更新日時:2025.2.12
HACCPでは「制度化」という言葉が使われています。2016年くらいから「HACCP義務化について議論」という報道が見られるようになりました。それが、いつの間にか「制度化」という表現が用いられるようになりました。「制度化」と「義務化」の違いは何でしょうか? 非常にあいまいだともいます。「罰則がないから『義務化』ではなく『制度化』」なんて話を聞いたこともあります。真実はどこにあるのでしょう?
それはさておき、食品衛生法では、実質的に全ての食品事業者が「HACCPに沿った衛生管理」を実施しなければならなくなりました。
そして、事業者は「HACCPに基づく衛生管理」と「HACCPの考え方を取り入れた衛生管理」に取り組むこととされています。どちらに取り組むかのボーダーラインは「食品取り扱い従事者:50人」のようです。
ただし、「50人」という境目の根拠は、どうにも曖昧と言わざるを得ません。
2018年に改正食品衛生法が公布される前、厚生労働省では技術検討会で議論を重ねてきました。その議論の中で、「事業規模」と「専任の品質管理担当者の設置状況」の調査がされました。そこで、専任の品質管理担当者の配置割合は「食品取り扱い従事者が50人いる事業所では9割、200人以上では10割」という状況が確認されました。著者の知る限り、「50人」の根拠は、これしか知りません。
ただし、「50人未満の場合は『HACCPの考え方を取り入れた衛生管理』に取り組むこと」と捉えるのは間違いです。
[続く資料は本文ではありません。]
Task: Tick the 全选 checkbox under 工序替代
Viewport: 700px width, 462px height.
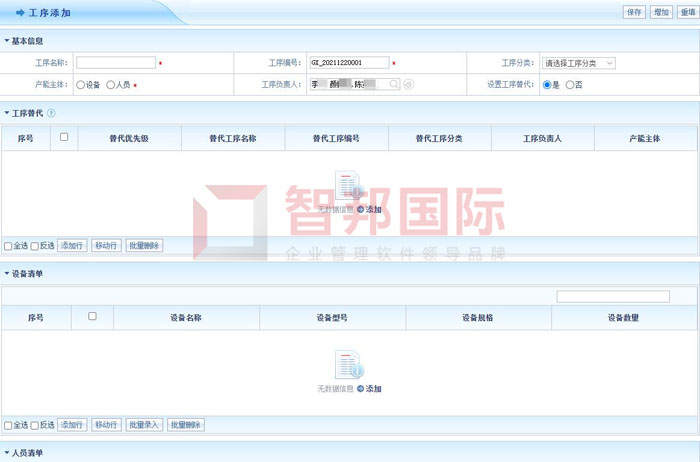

50人以上は「HACCPに基づく衛生管理」に取り組まなければなりません。
一方、50人未満は「HACCPに基づく衛生管理」でも「HACCPの考え方を取り入れた衛生管理」でも、どちらでも構わないのです。だったら、「HACCPに基づく衛生管理」に取り組んだ方が、取引先からは「しっかりした衛生管理をしていますね」と信頼してもらえるのではないでしょうか?
でも中小・零細では「HACCPに基づく衛生管理」は難しい? それは違います。ハザード分析を実施して、重大なハザードが見つかった時には、そこに合理的な管理方法を確立できれば、それは「HACCPに基づく衛生管理」です。温度と時間を自動制御・自動監視できる機器が必要が絶対に必要なのではありません。金属探知機が絶対に必要なわけではありません。
そこで大事なのは、「フレキシビリティ(柔軟性、弾力性)のあるHACCPの運用」です。フレキシビリティについては、別途お話します。
ここでは、「業界団体などが作成する『手引書』は、フレキシビリティの一例に過ぎない」「手引書だけが『HACCPの考え方を取り入れた衛生管理』へのアプローチではない。手引書を参考にしないという選択肢もある」とお伝えしておきます。
今回、お伝えしたいのは、「従業員50人未満の事業者であっても『HACCPに基づく衛生管理』に取り組むことはできる」ということです。
そもそも、食中毒の発生リスクが、従事者数で変化するわけがありません。O157やサルモネラ属菌など、重大な食品安全ハザードが考えられるのであれば、従業員数が1人だろうが2人だろうが、CCPのような管理をしなければ、事業者は安心して出荷できないはずです。
どのようなハザードがあり、どのようにハザードを制御するかは、従業員の人数で決まるわけがありません。リスクの大きさは、個々の事業者が評価・判断しなければなりません。
例えば、飲食店が店舗で提供する食事、目の前でお客様がすぐに食べてしまう食事は「HACCPの考え方を取り入れた衛生管理」で十分かもしれません。
しかし、それと同じ料理をテイクアウトや弁当販売する場合、微生物制御の考え方はまったく別物になるかもしれません。そうしたテイクアウトや弁当の安全性を確保するには、「HACCPに基づく衛生管理」でアプローチすることを考える必要があるかもしれません。
もし、自分の会社に「重大な食品安全ハザード」「重大な食品安全のリスク」が想定されるのであれば、しっかりとHACCPの7原則を適用すべきではないでしょうか? もし、重大な食中毒を起こした時に、「『HACCPに基づく衛生管理』を運用していました」「手引書のとおりに管理していました」と説明しても、おそらく取引先や消費者は納得してはくれないでしょう。